A Decade on, the Fukushima Disaster’s Painful Reverberations in Japan

A Decade on, the Fukushima Disaster’s Painful Reverberations in Japan
A woman lays flowers at a beach in the northeastern city of Iwaki, in Fukushima prefecture, Japan, on the 10th anniversary of the 2011 earthquake and tsunami, March 11, 2021 (Kyodo photo via AP Images).

The 9.0 magnitude earthquake that struck Japan a decade ago was a literally world-changing event. One of the most powerful tremors ever recorded, it rearranged the planet’s mass, shortening Earth’s day by 1.8 microseconds and causing it to wobble on its axis by an additional 6.7 inches. It also triggered a record-setting tsunami and knocked the Fukushima Daiichi Nuclear Power Plant, in northeastern Japan, offline, resulting in the worst nuclear meltdown the world had seen since the Chernobyl disaster of 1986. More than 18,000 people were left dead or unaccounted for.

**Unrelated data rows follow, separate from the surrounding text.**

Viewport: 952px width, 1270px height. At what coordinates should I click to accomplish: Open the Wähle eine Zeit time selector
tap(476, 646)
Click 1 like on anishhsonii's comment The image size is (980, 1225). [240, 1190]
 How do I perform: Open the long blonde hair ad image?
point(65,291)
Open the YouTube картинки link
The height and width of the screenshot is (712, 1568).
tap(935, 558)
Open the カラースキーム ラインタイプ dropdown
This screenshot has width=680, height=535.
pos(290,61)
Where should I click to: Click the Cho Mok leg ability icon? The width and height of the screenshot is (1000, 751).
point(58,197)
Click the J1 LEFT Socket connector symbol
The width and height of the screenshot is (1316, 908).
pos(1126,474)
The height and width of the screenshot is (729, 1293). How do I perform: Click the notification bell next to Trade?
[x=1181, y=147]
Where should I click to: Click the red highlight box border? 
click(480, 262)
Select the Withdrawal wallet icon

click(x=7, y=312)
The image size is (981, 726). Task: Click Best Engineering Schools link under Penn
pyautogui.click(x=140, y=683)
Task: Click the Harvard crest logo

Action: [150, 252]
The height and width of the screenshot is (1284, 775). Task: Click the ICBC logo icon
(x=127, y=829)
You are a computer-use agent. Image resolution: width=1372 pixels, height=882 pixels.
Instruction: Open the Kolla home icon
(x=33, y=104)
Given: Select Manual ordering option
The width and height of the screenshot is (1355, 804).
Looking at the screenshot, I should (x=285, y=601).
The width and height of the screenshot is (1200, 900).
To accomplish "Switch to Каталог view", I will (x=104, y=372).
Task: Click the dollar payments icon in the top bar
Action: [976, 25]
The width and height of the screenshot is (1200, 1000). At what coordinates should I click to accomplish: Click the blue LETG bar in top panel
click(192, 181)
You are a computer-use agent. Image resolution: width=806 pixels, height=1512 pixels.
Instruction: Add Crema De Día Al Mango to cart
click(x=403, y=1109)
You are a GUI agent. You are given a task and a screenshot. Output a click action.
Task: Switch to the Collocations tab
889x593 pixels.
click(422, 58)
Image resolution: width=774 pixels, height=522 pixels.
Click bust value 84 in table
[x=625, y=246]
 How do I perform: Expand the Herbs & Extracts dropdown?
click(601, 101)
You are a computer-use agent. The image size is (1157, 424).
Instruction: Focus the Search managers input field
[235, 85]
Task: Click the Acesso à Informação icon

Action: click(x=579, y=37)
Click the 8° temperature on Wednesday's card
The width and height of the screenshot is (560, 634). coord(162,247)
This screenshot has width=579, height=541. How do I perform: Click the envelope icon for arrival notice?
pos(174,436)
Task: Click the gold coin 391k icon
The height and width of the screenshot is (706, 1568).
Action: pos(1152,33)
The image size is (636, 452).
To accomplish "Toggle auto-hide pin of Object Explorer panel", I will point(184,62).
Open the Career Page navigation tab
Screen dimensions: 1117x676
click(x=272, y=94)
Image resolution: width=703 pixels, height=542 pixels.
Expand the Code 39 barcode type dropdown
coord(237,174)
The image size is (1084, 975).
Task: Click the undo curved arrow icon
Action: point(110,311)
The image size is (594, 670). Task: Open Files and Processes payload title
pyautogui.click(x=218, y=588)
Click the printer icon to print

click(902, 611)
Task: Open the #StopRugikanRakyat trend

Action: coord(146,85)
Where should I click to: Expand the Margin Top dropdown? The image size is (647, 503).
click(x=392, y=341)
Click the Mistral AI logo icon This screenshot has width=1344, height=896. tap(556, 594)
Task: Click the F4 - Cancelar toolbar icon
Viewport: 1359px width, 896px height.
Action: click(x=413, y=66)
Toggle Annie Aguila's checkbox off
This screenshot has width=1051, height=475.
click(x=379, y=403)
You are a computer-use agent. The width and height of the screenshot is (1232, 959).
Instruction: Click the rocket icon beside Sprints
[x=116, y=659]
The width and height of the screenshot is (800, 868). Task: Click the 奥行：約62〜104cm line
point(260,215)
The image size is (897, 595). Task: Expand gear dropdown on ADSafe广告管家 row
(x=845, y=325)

For those residents who were left behind to grieve and take stock of the destruction, their worlds were also permanently altered. Many were uprooted, forced to evacuate their homes near the stricken nuclear plant, some 40,000 of them unable to return to this day. Those further afield from the epicenter still had to cope with constant aftershocks at all hours. In the month after the Fukushima calamity, around 5,000 earthquakes were recorded in and around Japan, according to the Japan Meteorological Agency—more than 10 times the number in the previous one-month period. Even for people accustomed to the earth moving beneath them, it was a lot.

The contrast is captured in a striking visualization posted to YouTube in 2012, which cited the Japan Meteorological Agency’s data. Every quake of more than 3.0 magnitude in 2011 is represented by a red blip overlaid on a map of Japan, with a mechanical click that gets louder in proportion to its severity. For the first two months of the year, the sound resembles the irregular pitter-patter of a spring rain. The clicks grow louder and more frequent in early March, until, at 2:46 p.m. on March 11, they become a deluge.